Dataset items
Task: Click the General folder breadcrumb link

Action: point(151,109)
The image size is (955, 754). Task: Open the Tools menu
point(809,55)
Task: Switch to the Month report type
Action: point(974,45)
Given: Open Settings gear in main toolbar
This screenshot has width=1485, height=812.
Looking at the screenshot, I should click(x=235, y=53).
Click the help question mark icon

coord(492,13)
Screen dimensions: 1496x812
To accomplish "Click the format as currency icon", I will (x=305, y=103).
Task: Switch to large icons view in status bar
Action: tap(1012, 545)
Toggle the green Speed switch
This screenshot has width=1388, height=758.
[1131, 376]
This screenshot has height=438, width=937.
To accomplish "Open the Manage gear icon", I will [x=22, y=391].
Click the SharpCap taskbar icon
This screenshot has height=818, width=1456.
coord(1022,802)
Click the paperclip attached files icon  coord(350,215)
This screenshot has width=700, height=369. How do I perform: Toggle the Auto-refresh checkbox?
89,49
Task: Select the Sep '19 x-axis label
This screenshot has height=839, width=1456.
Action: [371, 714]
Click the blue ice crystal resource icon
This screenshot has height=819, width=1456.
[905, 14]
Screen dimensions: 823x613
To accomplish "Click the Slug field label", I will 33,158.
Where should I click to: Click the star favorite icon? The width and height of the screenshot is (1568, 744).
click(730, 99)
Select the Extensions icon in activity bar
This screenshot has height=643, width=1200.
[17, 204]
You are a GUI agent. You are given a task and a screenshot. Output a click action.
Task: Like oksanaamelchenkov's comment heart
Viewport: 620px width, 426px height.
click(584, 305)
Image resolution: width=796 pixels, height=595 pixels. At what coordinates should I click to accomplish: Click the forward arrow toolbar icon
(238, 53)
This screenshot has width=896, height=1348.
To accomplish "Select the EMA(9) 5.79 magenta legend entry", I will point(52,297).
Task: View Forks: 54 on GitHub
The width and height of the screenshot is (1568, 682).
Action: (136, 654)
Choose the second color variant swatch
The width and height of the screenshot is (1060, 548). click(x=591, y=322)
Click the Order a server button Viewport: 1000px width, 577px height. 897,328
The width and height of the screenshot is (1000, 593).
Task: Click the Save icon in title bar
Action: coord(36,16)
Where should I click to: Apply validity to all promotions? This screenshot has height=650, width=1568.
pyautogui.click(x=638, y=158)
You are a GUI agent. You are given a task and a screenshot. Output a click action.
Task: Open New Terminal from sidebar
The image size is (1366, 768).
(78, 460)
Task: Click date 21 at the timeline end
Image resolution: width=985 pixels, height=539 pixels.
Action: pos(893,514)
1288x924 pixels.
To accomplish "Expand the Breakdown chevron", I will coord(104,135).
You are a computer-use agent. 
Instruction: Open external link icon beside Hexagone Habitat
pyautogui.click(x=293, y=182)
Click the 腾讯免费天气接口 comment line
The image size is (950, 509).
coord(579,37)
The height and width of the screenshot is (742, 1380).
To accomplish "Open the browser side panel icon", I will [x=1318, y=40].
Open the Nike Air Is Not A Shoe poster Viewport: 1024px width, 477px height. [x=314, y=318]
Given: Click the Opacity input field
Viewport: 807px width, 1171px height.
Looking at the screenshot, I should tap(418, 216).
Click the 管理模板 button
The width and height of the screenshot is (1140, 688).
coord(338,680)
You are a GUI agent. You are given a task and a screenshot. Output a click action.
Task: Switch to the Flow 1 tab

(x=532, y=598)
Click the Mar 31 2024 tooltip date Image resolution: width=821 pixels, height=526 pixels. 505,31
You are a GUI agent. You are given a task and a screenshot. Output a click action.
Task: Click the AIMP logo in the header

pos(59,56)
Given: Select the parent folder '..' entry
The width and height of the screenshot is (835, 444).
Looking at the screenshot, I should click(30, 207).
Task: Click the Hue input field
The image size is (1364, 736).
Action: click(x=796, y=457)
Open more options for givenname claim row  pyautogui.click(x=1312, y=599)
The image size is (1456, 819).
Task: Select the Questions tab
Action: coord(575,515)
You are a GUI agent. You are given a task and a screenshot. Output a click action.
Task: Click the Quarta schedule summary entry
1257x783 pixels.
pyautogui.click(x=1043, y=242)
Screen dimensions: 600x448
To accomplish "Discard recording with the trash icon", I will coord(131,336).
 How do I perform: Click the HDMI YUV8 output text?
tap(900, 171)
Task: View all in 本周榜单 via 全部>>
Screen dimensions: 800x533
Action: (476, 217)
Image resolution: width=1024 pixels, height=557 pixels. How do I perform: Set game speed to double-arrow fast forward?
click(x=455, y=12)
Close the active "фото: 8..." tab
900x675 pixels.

» Set task
Turn every line of the material into a JSON list of strings, one string per line, skipping any blank lines.

» Completed exercise
[
  "Task: Click the General folder breadcrumb link",
  "Action: point(151,109)",
  "The image size is (955, 754). Task: Open the Tools menu",
  "point(809,55)",
  "Task: Switch to the Month report type",
  "Action: point(974,45)",
  "Given: Open Settings gear in main toolbar",
  "This screenshot has width=1485, height=812.",
  "Looking at the screenshot, I should click(x=235, y=53).",
  "Click the help question mark icon",
  "coord(492,13)",
  "Screen dimensions: 1496x812",
  "To accomplish \"Click the format as currency icon\", I will (x=305, y=103).",
  "Task: Switch to large icons view in status bar",
  "Action: tap(1012, 545)",
  "Toggle the green Speed switch",
  "This screenshot has width=1388, height=758.",
  "[1131, 376]",
  "This screenshot has height=438, width=937.",
  "To accomplish \"Open the Manage gear icon\", I will [x=22, y=391].",
  "Click the SharpCap taskbar icon",
  "This screenshot has height=818, width=1456.",
  "coord(1022,802)",
  "Click the paperclip attached files icon  coord(350,215)",
  "This screenshot has width=700, height=369. How do I perform: Toggle the Auto-refresh checkbox?",
  "89,49",
  "Task: Select the Sep '19 x-axis label",
  "This screenshot has height=839, width=1456.",
  "Action: [371, 714]",
  "Click the blue ice crystal resource icon",
  "This screenshot has height=819, width=1456.",
  "[905, 14]",
  "Screen dimensions: 823x613",
  "To accomplish \"Click the Slug field label\", I will 33,158.",
  "Where should I click to: Click the star favorite icon? The width and height of the screenshot is (1568, 744).",
  "click(730, 99)",
  "Select the Extensions icon in activity bar",
  "This screenshot has height=643, width=1200.",
  "[17, 204]",
  "You are a GUI agent. You are given a task and a screenshot. Output a click action.",
  "Task: Like oksanaamelchenkov's comment heart",
  "Viewport: 620px width, 426px height.",
  "click(584, 305)",
  "Image resolution: width=796 pixels, height=595 pixels. At what coordinates should I click to accomplish: Click the forward arrow toolbar icon",
  "(238, 53)",
  "This screenshot has width=896, height=1348.",
  "To accomplish \"Select the EMA(9) 5.79 magenta legend entry\", I will point(52,297).",
  "Task: View Forks: 54 on GitHub",
  "The width and height of the screenshot is (1568, 682).",
  "Action: (136, 654)",
  "Choose the second color variant swatch",
  "The width and height of the screenshot is (1060, 548). click(x=591, y=322)",
  "Click the Order a server button Viewport: 1000px width, 577px height. 897,328",
  "The width and height of the screenshot is (1000, 593).",
  "Task: Click the Save icon in title bar",
  "Action: coord(36,16)",
  "Where should I click to: Apply validity to all promotions? This screenshot has height=650, width=1568.",
  "pyautogui.click(x=638, y=158)",
  "You are a GUI agent. You are given a task and a screenshot. Output a click action.",
  "Task: Open New Terminal from sidebar",
  "The image size is (1366, 768).",
  "(78, 460)",
  "Task: Click date 21 at the timeline end",
  "Image resolution: width=985 pixels, height=539 pixels.",
  "Action: pos(893,514)",
  "1288x924 pixels.",
  "To accomplish \"Expand the Breakdown chevron\", I will coord(104,135).",
  "You are a computer-use agent. ",
  "Instruction: Open external link icon beside Hexagone Habitat",
  "pyautogui.click(x=293, y=182)",
  "Click the 腾讯免费天气接口 comment line",
  "The image size is (950, 509).",
  "coord(579,37)",
  "The height and width of the screenshot is (742, 1380).",
  "To accomplish \"Open the browser side panel icon\", I will [x=1318, y=40].",
  "Open the Nike Air Is Not A Shoe poster Viewport: 1024px width, 477px height. [x=314, y=318]",
  "Given: Click the Opacity input field",
  "Viewport: 807px width, 1171px height.",
  "Looking at the screenshot, I should tap(418, 216).",
  "Click the 管理模板 button",
  "The width and height of the screenshot is (1140, 688).",
  "coord(338,680)",
  "You are a GUI agent. You are given a task and a screenshot. Output a click action.",
  "Task: Switch to the Flow 1 tab",
  "(x=532, y=598)",
  "Click the Mar 31 2024 tooltip date Image resolution: width=821 pixels, height=526 pixels. 505,31",
  "You are a GUI agent. You are given a task and a screenshot. Output a click action.",
  "Task: Click the AIMP logo in the header",
  "pos(59,56)",
  "Given: Select the parent folder '..' entry",
  "The width and height of the screenshot is (835, 444).",
  "Looking at the screenshot, I should click(30, 207).",
  "Task: Click the Hue input field",
  "The image size is (1364, 736).",
  "Action: click(x=796, y=457)",
  "Open more options for givenname claim row  pyautogui.click(x=1312, y=599)",
  "The image size is (1456, 819).",
  "Task: Select the Questions tab",
  "Action: coord(575,515)",
  "You are a GUI agent. You are given a task and a screenshot. Output a click action.",
  "Task: Click the Quarta schedule summary entry",
  "1257x783 pixels.",
  "pyautogui.click(x=1043, y=242)",
  "Screen dimensions: 600x448",
  "To accomplish \"Discard recording with the trash icon\", I will coord(131,336).",
  " How do I perform: Click the HDMI YUV8 output text?",
  "tap(900, 171)",
  "Task: View all in 本周榜单 via 全部>>",
  "Screen dimensions: 800x533",
  "Action: (476, 217)",
  "Image resolution: width=1024 pixels, height=557 pixels. How do I perform: Set game speed to double-arrow fast forward?",
  "click(x=455, y=12)",
  "Close the active \"фото: 8...\" tab",
  "900x675 pixels."
]